Jahan Ara Begum the beloved daughter of Mughal emperor Shah Jahan also lies buried here; she built a tomb for herself in her life time. Other later Mughal emperors like Muhammad Shah rangeela during his reign the central Asian invader Nadir Shah attacked Delhi and took away the famous Kohinoor diamond and Takht-i-taws i.e. the peacock throne of Emperor Shah Jahan. A medieval historian named Zia-ud Din Barani is also entombed here; he has to his credit the composition of great Historical works like Tarikh-i-Firuzshahi, Fatwa-i-Jahandari. The Dargah complex houses a number of tombs and Baolii.e. a step well which acted as a bone of contention between the Sufi saint and emperor Ghiyas-ud-Din Tughlaq because the labor which was working for the construction of Tughlaqabad fort on the orders of Ghiyas-ud-Din Tughlaq was also working on the construction of this Baoli for Shaikh Nizam-ud-Din. When the emperor heard of this he was furious and commanded the labor to only work for him and not for the saint, the laborers out of their devotion towards the saint started working for him at night after working for the Emperor during the day. The emperor when informed was further agitated and he banned the sale of kerosene oil to Shaikh Nizam-ud-Din. It was now that a miracle was performed by the saint and the water from the baoli worked as good as kerosene oil to lighten the earthen pots.

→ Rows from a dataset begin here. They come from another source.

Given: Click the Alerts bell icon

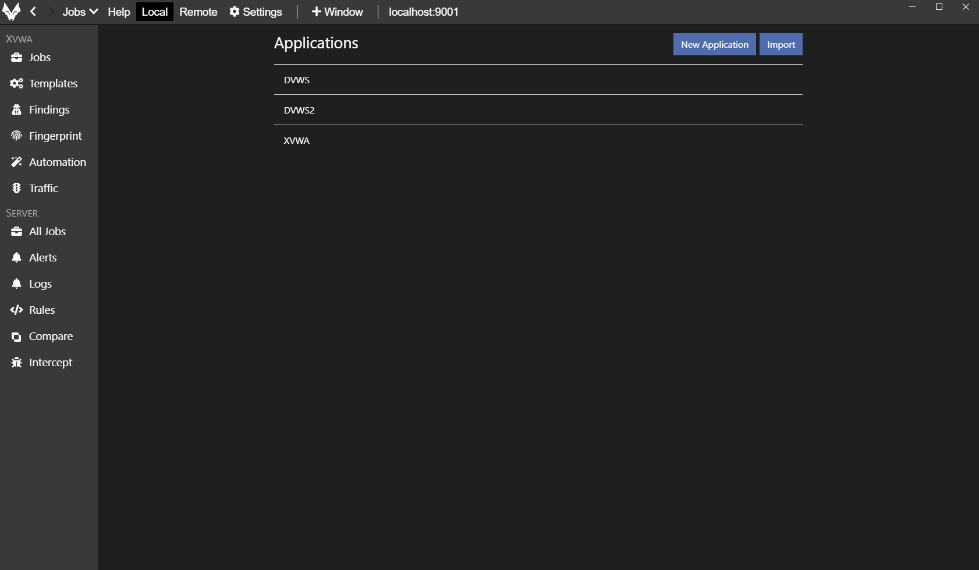Looking at the screenshot, I should point(16,257).
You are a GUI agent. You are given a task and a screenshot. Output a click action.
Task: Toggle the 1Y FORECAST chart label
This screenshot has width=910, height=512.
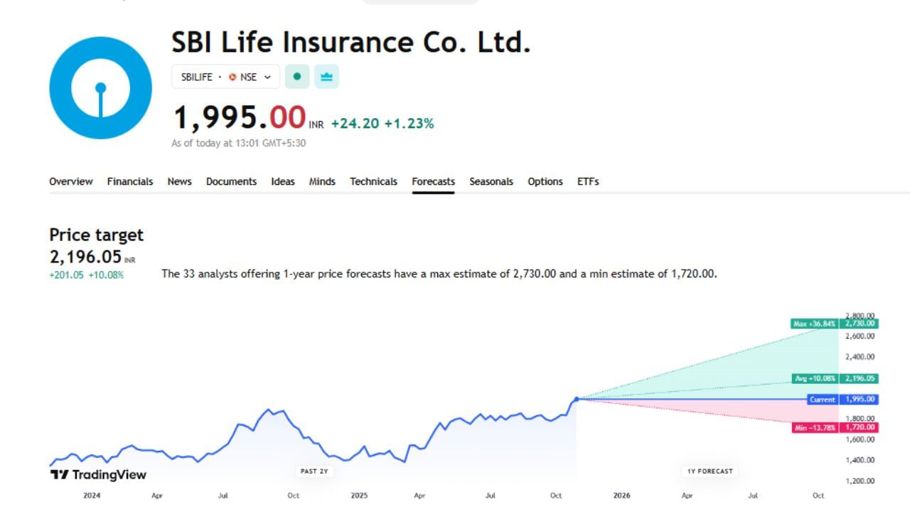709,470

A lot of stories revolve around the miracles, selfless personality of Shaikh Nizam-ud-Din. People in large numbers visit the Dargah of the saint especially on Thursdays as a routine pilgrimage and offer flowers, chadars, incense sticks, food to the poor people to gain spiritual merit. A common practice here is to tie a red sacred thread for a wish, once the wish is fulfilled one has to come and open the thread and feed poor people or offer what they has sentenced when they made a wish. The entire Nizam-ud-Din area is a living cultural tradition having various aspects to itself, for some it is a religious and spiritual affair on the other hand for the others it is a fascinating glimpse of the functional tomb veneration in Delhi.

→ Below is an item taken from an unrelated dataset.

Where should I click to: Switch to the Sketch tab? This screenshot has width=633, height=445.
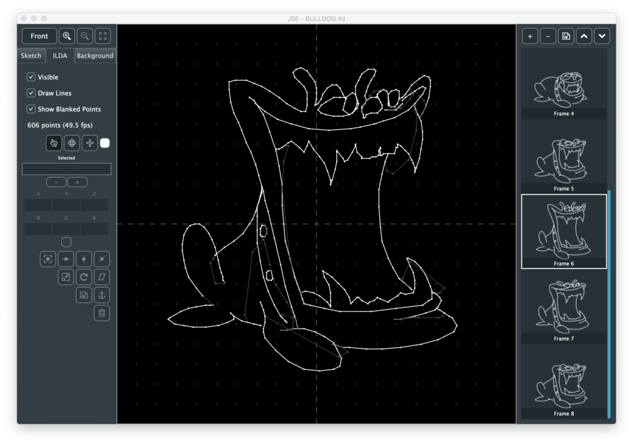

The Story of the Bloody Uprising of 1857

Bahadur Shah Zafar’s walled city of Shahjahanabad, was indeed a bubble of Mughal high culture and fine tradition, until the revolt of 1857 massacred the whole place, asked a meek King who enjoyed his wine and poetic evenings, to be the leader. As the British were busy exercising control, Zafar was immersed in coming up with perfect Urdu couplets. The Uprising of 1857, a war between the British teachers and their Indian students of the Army was a religious enigma. A walk through the Northern Ridge would make it come alive, the horrors of the mutiny, where the high caste Hindu soldiers started the war to restore the glory of a Muslim emperor by fighting against a Christian force, however the so-called Christian force were not all whites either: they were basically natives.

A walk through the Northern Ridge would take us through the Viceregal house, which is now in Delhi University, the power center till the Independence struggle, during the revolt. Taking a ride from there the Flagstaff tower from the main gate of Northern Ridge takes you through the haunting stories towards the Khooni Jheel, Tughlaq architecture which came into prominence due to its location in 1857. Further as we move forward, from the Northern ridge area, we come across the Mutiny Memorial a Gothic structure which was put up by British after crushing the 1857 uprising to show the strength and prowess of the new born Empire.

While the British were busy establishing a city to reflect their power over the later to be called the ‘jewel in the crown’, the earlier part of the Empire’s administration was done from the Walled city, as that was the seat of the power.

A walk around the precincts of the Walled City would showcase the mix of material cultures which are the remnants of our historical past.